| 2005年10月10日 ストローベイルハウス・セルフビルドワークショップ4 「廃タイヤの壁土台づくり」 |
秋も深まり、天候も気まぐれな毎日。
それでも、10月10日は「晴れの得意日」と言う事で、期待して開催したのですが・・・。
開催も4回目になると現地に直接来ていただける方も多くなって、
ワークショップを開催する前にから、ちょくちょくと作業を手伝ってくれる方も。
前回、部材を組み立てて、その後で垂木までは掛けたのですが、
ブルーシートだけだと雰囲気がいまいちだったので、よしずを下に敷くことにしたんです。。

とりあえず、今日の主役は廃タイヤ。
リサイクル法の関係で、これを手に入れるにも結構大変だったんです。
「廃タイヤは、産業廃棄物なので自由に売ったり渡したり出来ないんです。」と某メーカー。
「産業廃棄物の廃タイヤは、勝手に運搬すると違法の可能性があります」と某協会。
いろいろ巡って、神戸ポートリサイクルというリサイクル業者にたどり着いたのですが、
ここに出会えなかったら、この計画も変更になっていたかもしれません。
このタイヤを地面に並べていくのですが、そのために地面を平らにしなくてはいけません。
開始時間を前に、スコップとかけやで地盤馴らしです。
10時半を少し回ったところで、ワークショップ開始です。
今回、15年ほど前に四国でアースシップによる家作りをされた経験をお持ちの玉本さんに来ていただき
技術指導をお願いしました。建設関係の会社(TAMARACK.INC)をされている方なのですが、
理論よりも、まず実践といった感じの方で、私達にもとても馴染みやすく教えて下さいます。
今日の作業は、廃タイヤに土を詰めいていく。これに尽きます。
その為に、タイヤに入れる土を集める事、いかに効率的にタイヤに土を詰めていくのか
試行錯誤の始まりです。

こちら、土集めの穴掘り部隊。
土を掘る場所には草がぼうぼうと生えているので草刈りから開始です。
少し雨で湿っているので、作業としてはしやすいようですが、これも大勢だから出来る作業ですよね。

集めた土は、タイヤの横まで運びます。
距離はそんなに無いので、集めた土を一輪車に乗せ、ざーっと下に落としていきます。
その土を、タイヤの中に入れて、ぎっしりと詰め込んでいく。作業としてはこれだけ。
ところがこれが非常に大変。タイヤの横の部分にまでしっかりと土を入れていくというのが結構な作業なんです。
これが、なれるまでなかなかはかどらない。
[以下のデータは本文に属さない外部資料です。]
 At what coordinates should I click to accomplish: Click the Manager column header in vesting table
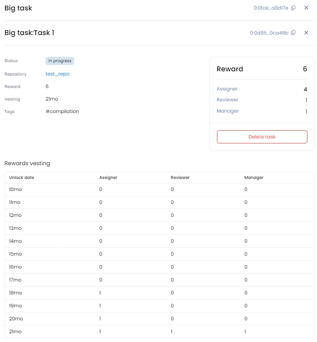point(254,178)
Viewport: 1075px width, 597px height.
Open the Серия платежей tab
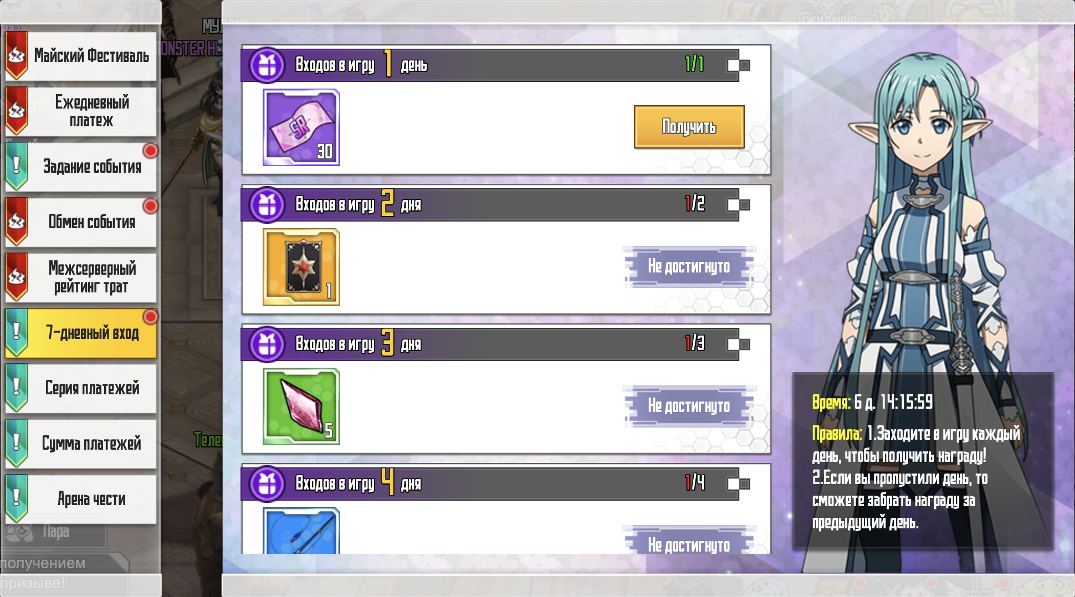pos(81,388)
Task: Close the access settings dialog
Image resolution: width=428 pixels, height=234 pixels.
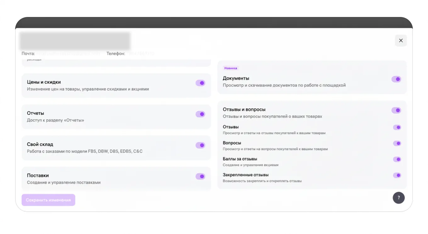Action: pyautogui.click(x=401, y=41)
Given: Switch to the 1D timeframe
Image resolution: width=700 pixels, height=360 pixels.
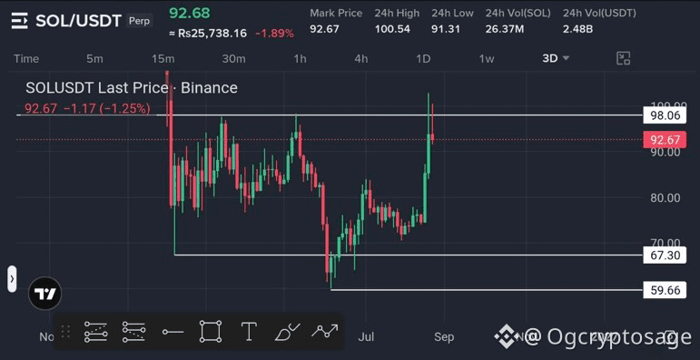Looking at the screenshot, I should point(423,58).
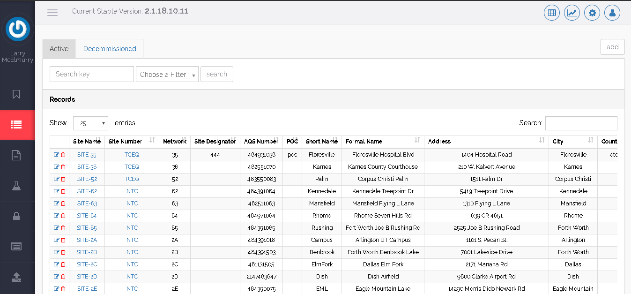
Task: Click the Search key input field
Action: 92,74
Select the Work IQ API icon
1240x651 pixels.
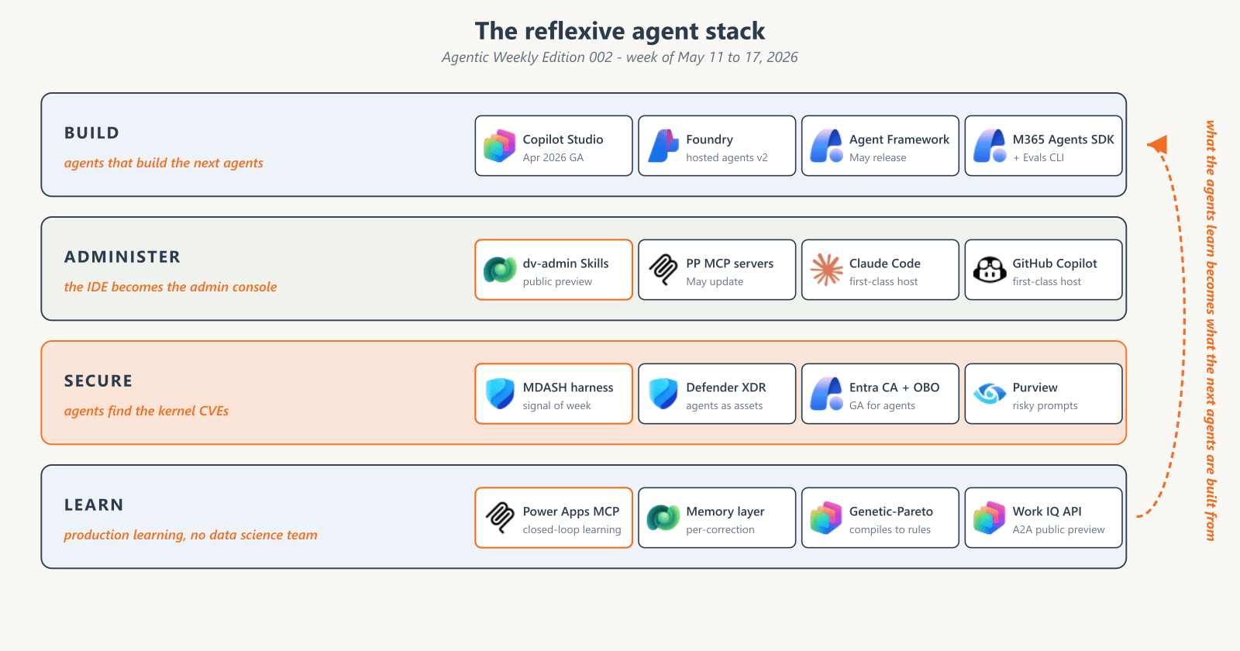coord(990,518)
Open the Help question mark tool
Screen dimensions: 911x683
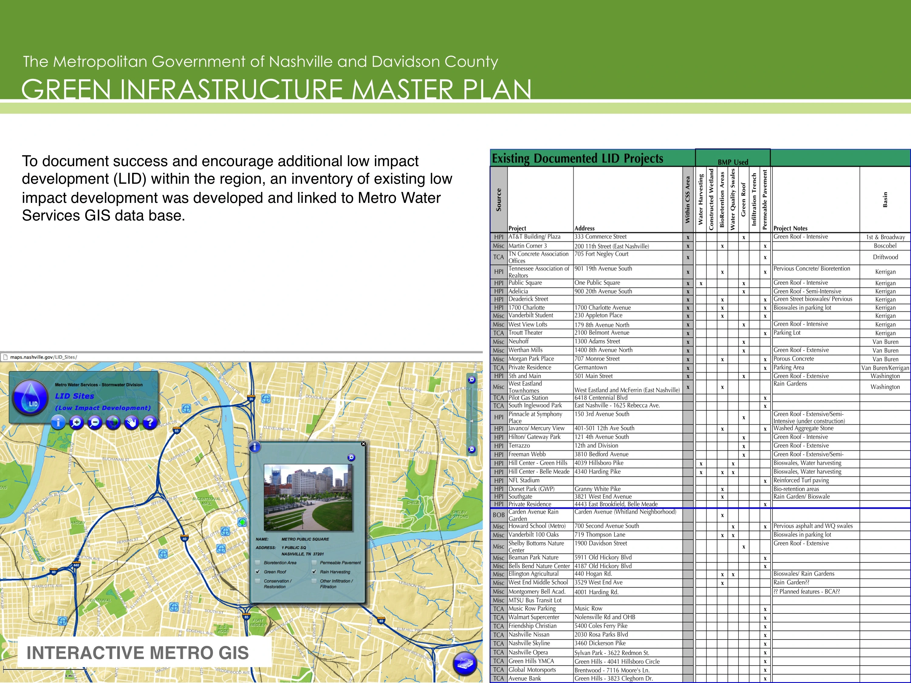(150, 422)
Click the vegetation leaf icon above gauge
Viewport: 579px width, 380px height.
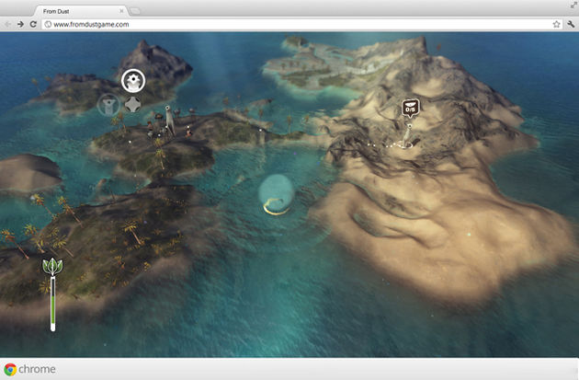click(x=53, y=269)
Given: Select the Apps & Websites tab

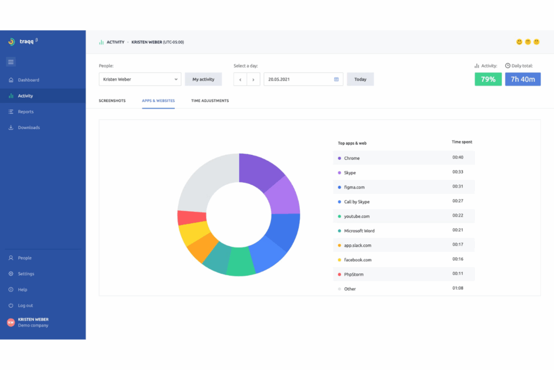Looking at the screenshot, I should tap(158, 101).
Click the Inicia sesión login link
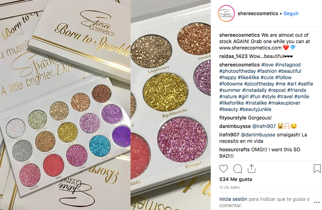The width and height of the screenshot is (322, 210). (x=233, y=199)
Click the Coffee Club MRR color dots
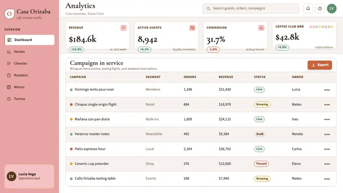This screenshot has height=193, width=343. point(321,27)
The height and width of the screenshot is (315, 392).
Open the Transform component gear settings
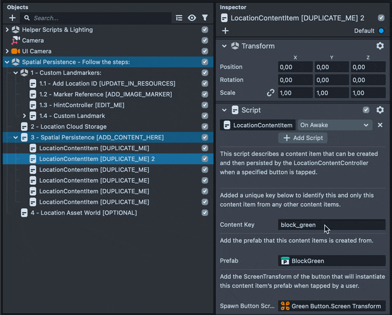coord(380,46)
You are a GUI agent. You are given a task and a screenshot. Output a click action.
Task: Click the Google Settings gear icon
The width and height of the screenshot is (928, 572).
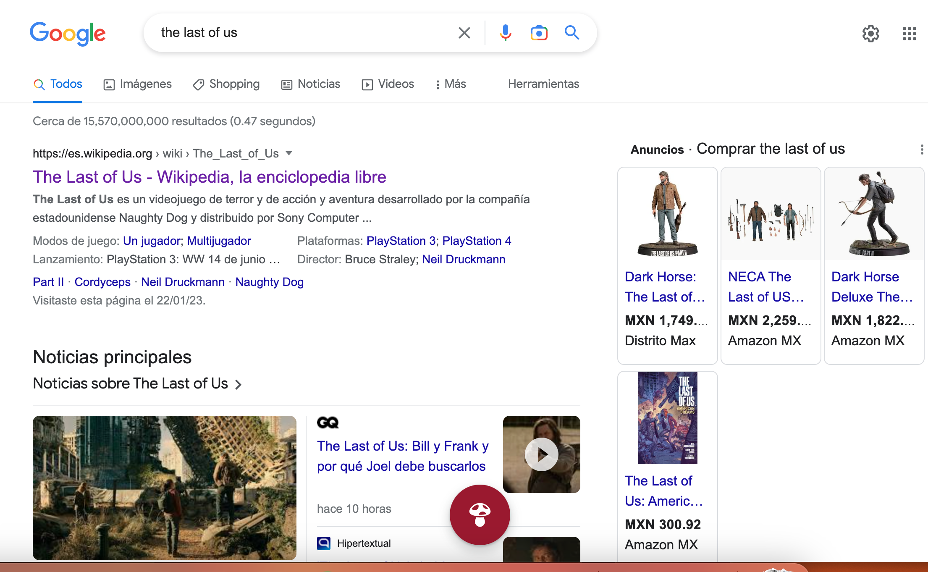[870, 32]
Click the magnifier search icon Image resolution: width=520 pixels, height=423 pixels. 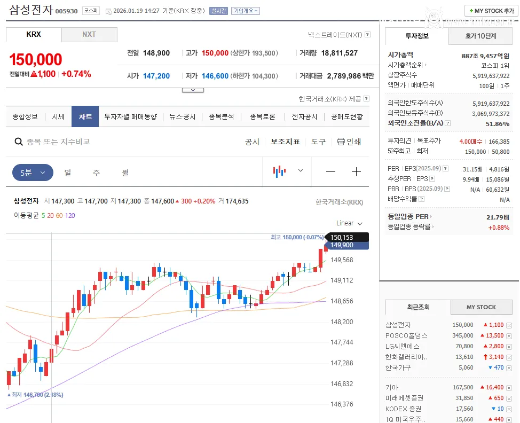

しかもハンマーは重い。
ぎっしりと土を詰めると、かなりの重量になります。
12時半頃に、昼食。今日のメニューは親子丼です。
少し芯が残ったご飯ですが、アウトドアと言う事で大目に見ていただきました。

さーて、そろそろ午後の作業をと思ったところで、雨がぽつぽつと。雨が降っては作業になりません。
仕方が無いので、建築途中の小屋の中で色々なお話をする事に。
まず最初に、なぜこの場所でエコハウスを建てようと思ったのかをお話させていただいて。
玉本さんから、アースシップについてのお話。ヒッピー文化から生まれ、地球に抱かれて暮らすと言う考え方、
決してタイヤを積む事が、アースシップではなく、コンセプトを踏まえたお話をしていただきました。
大島さんにも、ストローベイルにたどり着いた理由や、これからの展望をお話してもらいました。

それから、参加された方がどのような思いでここにしていただいたのか、
何に関心をもち、これを通して何を得ようとされているのかなど、少し深いお話も。
そして、なぜか中央に鎮座しているお釜・・・。
自給自足について、自分で家を建てることについて、建築基準法について
体を動かしているときには、なかなか出来ない話が出来、いい時間だったのではないでしょうか。

2時間が過ぎたところで、なんとか雨も小降りになり作業再開に。
ところが土は水分を含み作業は前よりも大変に。
それでも、色々と模索をする中で、効率よくする方法を見つけ出し
午前より速いペースで作業は進んでいきます。
でも、夏に比べて日が暮れるのは格段に早くなっていっています。
この日、予定ではタイヤを3段積む予定だったのですが、2段目を積んだ時点で終了。
皆さんの手や腕もそろそろ悲鳴を上げていたのではないでしょうか。
5時を過ぎると辺りは暗くなっていくので、片づけをして終了です。
今回の参加者は9名にスタッフ6名。
途中で帰られた方もいたので、全員ではないのですがお決まりの記念写真です。
さて、次回はいよいよストローベイルのお出ましです。